Data entries
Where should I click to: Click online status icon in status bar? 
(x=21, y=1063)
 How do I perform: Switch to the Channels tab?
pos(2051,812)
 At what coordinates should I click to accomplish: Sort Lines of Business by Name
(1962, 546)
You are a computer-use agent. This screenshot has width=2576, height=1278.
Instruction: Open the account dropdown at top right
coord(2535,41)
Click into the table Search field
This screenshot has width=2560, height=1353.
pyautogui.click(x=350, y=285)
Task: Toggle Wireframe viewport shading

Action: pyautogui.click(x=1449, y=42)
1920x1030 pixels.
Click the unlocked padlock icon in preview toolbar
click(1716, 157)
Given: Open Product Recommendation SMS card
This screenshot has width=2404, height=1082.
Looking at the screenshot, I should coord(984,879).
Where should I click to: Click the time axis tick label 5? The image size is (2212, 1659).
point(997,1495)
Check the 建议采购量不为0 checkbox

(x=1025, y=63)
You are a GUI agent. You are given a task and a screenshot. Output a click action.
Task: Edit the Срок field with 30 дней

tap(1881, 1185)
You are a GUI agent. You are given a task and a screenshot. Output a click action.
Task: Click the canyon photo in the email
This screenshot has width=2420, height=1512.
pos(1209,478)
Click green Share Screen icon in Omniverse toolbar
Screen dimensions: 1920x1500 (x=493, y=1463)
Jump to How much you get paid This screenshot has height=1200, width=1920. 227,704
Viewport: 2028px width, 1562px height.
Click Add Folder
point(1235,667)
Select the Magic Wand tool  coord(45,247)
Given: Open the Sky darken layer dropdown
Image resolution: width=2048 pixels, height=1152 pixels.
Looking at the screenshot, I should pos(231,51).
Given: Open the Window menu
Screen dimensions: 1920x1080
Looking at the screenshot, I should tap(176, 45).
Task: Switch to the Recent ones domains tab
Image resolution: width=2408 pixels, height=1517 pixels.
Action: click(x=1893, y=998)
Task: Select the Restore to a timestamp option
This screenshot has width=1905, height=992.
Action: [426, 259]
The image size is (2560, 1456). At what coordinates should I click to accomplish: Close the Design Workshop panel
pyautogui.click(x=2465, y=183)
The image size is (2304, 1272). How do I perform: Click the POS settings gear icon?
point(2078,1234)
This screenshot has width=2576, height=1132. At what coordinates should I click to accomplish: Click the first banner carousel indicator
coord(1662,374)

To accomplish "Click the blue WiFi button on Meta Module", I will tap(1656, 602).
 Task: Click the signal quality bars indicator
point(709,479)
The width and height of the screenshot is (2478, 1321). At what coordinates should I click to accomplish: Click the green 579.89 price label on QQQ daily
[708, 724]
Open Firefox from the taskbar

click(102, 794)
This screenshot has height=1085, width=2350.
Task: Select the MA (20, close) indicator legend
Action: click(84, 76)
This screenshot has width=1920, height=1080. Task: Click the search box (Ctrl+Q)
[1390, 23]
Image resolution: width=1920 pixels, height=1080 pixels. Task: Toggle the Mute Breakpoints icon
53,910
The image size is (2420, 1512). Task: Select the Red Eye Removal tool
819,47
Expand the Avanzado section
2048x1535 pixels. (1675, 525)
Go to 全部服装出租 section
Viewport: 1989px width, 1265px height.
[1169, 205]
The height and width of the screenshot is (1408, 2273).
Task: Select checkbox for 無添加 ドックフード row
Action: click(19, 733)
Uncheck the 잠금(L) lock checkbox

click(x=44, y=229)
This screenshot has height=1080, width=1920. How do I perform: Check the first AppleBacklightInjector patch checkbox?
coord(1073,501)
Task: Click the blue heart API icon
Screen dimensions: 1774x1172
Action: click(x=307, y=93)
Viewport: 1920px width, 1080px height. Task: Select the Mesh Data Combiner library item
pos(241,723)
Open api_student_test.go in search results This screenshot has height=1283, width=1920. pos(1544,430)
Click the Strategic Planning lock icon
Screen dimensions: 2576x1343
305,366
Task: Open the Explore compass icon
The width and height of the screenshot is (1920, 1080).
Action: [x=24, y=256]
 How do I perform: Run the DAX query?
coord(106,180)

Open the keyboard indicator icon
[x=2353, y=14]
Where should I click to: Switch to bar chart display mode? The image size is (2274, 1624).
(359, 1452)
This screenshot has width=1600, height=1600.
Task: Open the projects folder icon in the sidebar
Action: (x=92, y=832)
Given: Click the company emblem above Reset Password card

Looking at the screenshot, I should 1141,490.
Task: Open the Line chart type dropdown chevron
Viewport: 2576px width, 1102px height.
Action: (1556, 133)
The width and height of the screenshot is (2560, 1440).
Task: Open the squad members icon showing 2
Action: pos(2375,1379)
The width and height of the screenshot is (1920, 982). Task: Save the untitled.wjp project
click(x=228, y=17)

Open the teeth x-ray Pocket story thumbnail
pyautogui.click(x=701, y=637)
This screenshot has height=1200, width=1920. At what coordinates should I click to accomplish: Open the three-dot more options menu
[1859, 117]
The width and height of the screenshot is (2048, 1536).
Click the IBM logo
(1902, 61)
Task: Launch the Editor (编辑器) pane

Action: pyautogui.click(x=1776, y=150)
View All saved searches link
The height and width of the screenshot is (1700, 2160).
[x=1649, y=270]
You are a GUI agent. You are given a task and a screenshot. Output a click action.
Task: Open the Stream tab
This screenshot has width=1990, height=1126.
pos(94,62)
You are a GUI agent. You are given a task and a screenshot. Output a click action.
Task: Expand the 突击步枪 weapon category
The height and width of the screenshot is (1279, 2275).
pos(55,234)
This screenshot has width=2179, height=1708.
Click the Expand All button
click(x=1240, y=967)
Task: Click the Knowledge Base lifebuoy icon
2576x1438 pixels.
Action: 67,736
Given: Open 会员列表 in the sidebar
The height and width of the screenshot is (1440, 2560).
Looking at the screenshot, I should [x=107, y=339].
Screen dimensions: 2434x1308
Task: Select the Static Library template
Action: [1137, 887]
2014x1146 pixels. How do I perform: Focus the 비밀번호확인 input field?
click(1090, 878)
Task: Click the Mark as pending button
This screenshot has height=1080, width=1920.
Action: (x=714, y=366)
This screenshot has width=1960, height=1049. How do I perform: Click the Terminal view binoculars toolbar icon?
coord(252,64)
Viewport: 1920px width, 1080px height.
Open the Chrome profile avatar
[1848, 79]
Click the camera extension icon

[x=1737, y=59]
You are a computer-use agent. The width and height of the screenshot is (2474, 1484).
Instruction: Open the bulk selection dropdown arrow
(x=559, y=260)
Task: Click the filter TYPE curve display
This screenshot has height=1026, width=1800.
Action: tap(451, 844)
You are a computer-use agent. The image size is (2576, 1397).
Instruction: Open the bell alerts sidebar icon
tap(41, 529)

● **YOUR INSTRUCTIONS**
Please retype the data above exactly, including every line.

● **ANSWER BELOW**
Where should I click to: Click online status icon in status bar? 
(x=21, y=1063)
 How do I perform: Switch to the Channels tab?
pos(2051,812)
 At what coordinates should I click to accomplish: Sort Lines of Business by Name
(1962, 546)
You are a computer-use agent. This screenshot has width=2576, height=1278.
Instruction: Open the account dropdown at top right
coord(2535,41)
Click into the table Search field
This screenshot has width=2560, height=1353.
pyautogui.click(x=350, y=285)
Task: Toggle Wireframe viewport shading

Action: pyautogui.click(x=1449, y=42)
1920x1030 pixels.
Click the unlocked padlock icon in preview toolbar
click(1716, 157)
Given: Open Product Recommendation SMS card
This screenshot has width=2404, height=1082.
Looking at the screenshot, I should coord(984,879).
Where should I click to: Click the time axis tick label 5? The image size is (2212, 1659).
point(997,1495)
Check the 建议采购量不为0 checkbox

(x=1025, y=63)
You are a GUI agent. You are given a task and a screenshot. Output a click action.
Task: Edit the Срок field with 30 дней

tap(1881, 1185)
You are a GUI agent. You are given a task and a screenshot. Output a click action.
Task: Click the canyon photo in the email
This screenshot has width=2420, height=1512.
pos(1209,478)
Click green Share Screen icon in Omniverse toolbar
Screen dimensions: 1920x1500 (x=493, y=1463)
Jump to How much you get paid This screenshot has height=1200, width=1920. 227,704
Viewport: 2028px width, 1562px height.
Click Add Folder
point(1235,667)
Select the Magic Wand tool  coord(45,247)
Given: Open the Sky darken layer dropdown
Image resolution: width=2048 pixels, height=1152 pixels.
Looking at the screenshot, I should pos(231,51).
Given: Open the Window menu
Screen dimensions: 1920x1080
Looking at the screenshot, I should tap(176, 45).
Task: Switch to the Recent ones domains tab
Image resolution: width=2408 pixels, height=1517 pixels.
Action: click(x=1893, y=998)
Task: Select the Restore to a timestamp option
This screenshot has width=1905, height=992.
Action: [426, 259]
The image size is (2560, 1456). At what coordinates should I click to accomplish: Close the Design Workshop panel
pyautogui.click(x=2465, y=183)
The image size is (2304, 1272). How do I perform: Click the POS settings gear icon?
point(2078,1234)
This screenshot has width=2576, height=1132. At what coordinates should I click to accomplish: Click the first banner carousel indicator
coord(1662,374)

To accomplish "Click the blue WiFi button on Meta Module", I will tap(1656, 602).
 Task: Click the signal quality bars indicator
point(709,479)
The width and height of the screenshot is (2478, 1321). At what coordinates should I click to accomplish: Click the green 579.89 price label on QQQ daily
[708, 724]
Open Firefox from the taskbar

click(102, 794)
This screenshot has height=1085, width=2350.
Task: Select the MA (20, close) indicator legend
Action: click(84, 76)
This screenshot has width=1920, height=1080. Task: Click the search box (Ctrl+Q)
[1390, 23]
Image resolution: width=1920 pixels, height=1080 pixels. Task: Toggle the Mute Breakpoints icon
53,910
The image size is (2420, 1512). Task: Select the Red Eye Removal tool
819,47
Expand the Avanzado section
2048x1535 pixels. (1675, 525)
Go to 全部服装出租 section
Viewport: 1989px width, 1265px height.
[1169, 205]
The height and width of the screenshot is (1408, 2273).
Task: Select checkbox for 無添加 ドックフード row
Action: click(19, 733)
Uncheck the 잠금(L) lock checkbox

click(x=44, y=229)
This screenshot has height=1080, width=1920. How do I perform: Check the first AppleBacklightInjector patch checkbox?
coord(1073,501)
Task: Click the blue heart API icon
Screen dimensions: 1774x1172
Action: click(x=307, y=93)
Viewport: 1920px width, 1080px height. Task: Select the Mesh Data Combiner library item
pos(241,723)
Open api_student_test.go in search results This screenshot has height=1283, width=1920. pos(1544,430)
Click the Strategic Planning lock icon
Screen dimensions: 2576x1343
305,366
Task: Open the Explore compass icon
The width and height of the screenshot is (1920, 1080).
Action: [x=24, y=256]
 How do I perform: Run the DAX query?
coord(106,180)

Open the keyboard indicator icon
[x=2353, y=14]
Where should I click to: Switch to bar chart display mode? The image size is (2274, 1624).
(359, 1452)
This screenshot has width=1600, height=1600.
Task: Open the projects folder icon in the sidebar
Action: (x=92, y=832)
Given: Click the company emblem above Reset Password card

Looking at the screenshot, I should 1141,490.
Task: Open the Line chart type dropdown chevron
Viewport: 2576px width, 1102px height.
Action: (1556, 133)
The width and height of the screenshot is (2560, 1440).
Task: Open the squad members icon showing 2
Action: pos(2375,1379)
The width and height of the screenshot is (1920, 982). Task: Save the untitled.wjp project
click(x=228, y=17)

Open the teeth x-ray Pocket story thumbnail
pyautogui.click(x=701, y=637)
This screenshot has height=1200, width=1920. At what coordinates should I click to accomplish: Open the three-dot more options menu
[1859, 117]
The width and height of the screenshot is (2048, 1536).
Click the IBM logo
(1902, 61)
Task: Launch the Editor (编辑器) pane

Action: pyautogui.click(x=1776, y=150)
View All saved searches link
The height and width of the screenshot is (1700, 2160).
[x=1649, y=270]
You are a GUI agent. You are given a task and a screenshot. Output a click action.
Task: Open the Stream tab
This screenshot has width=1990, height=1126.
pos(94,62)
You are a GUI agent. You are given a task and a screenshot. Output a click action.
Task: Expand the 突击步枪 weapon category
The height and width of the screenshot is (1279, 2275).
pos(55,234)
This screenshot has width=2179, height=1708.
Click the Expand All button
click(x=1240, y=967)
Task: Click the Knowledge Base lifebuoy icon
2576x1438 pixels.
Action: 67,736
Given: Open 会员列表 in the sidebar
The height and width of the screenshot is (1440, 2560).
Looking at the screenshot, I should [x=107, y=339].
Screen dimensions: 2434x1308
Task: Select the Static Library template
Action: [1137, 887]
2014x1146 pixels. How do I perform: Focus the 비밀번호확인 input field?
click(1090, 878)
Task: Click the Mark as pending button
This screenshot has height=1080, width=1920.
Action: (x=714, y=366)
This screenshot has width=1960, height=1049. How do I perform: Click the Terminal view binoculars toolbar icon?
coord(252,64)
Viewport: 1920px width, 1080px height.
Open the Chrome profile avatar
[1848, 79]
Click the camera extension icon

[x=1737, y=59]
You are a computer-use agent. The width and height of the screenshot is (2474, 1484).
Instruction: Open the bulk selection dropdown arrow
(x=559, y=260)
Task: Click the filter TYPE curve display
This screenshot has height=1026, width=1800.
Action: tap(451, 844)
You are a computer-use agent. The image size is (2576, 1397).
Instruction: Open the bell alerts sidebar icon
tap(41, 529)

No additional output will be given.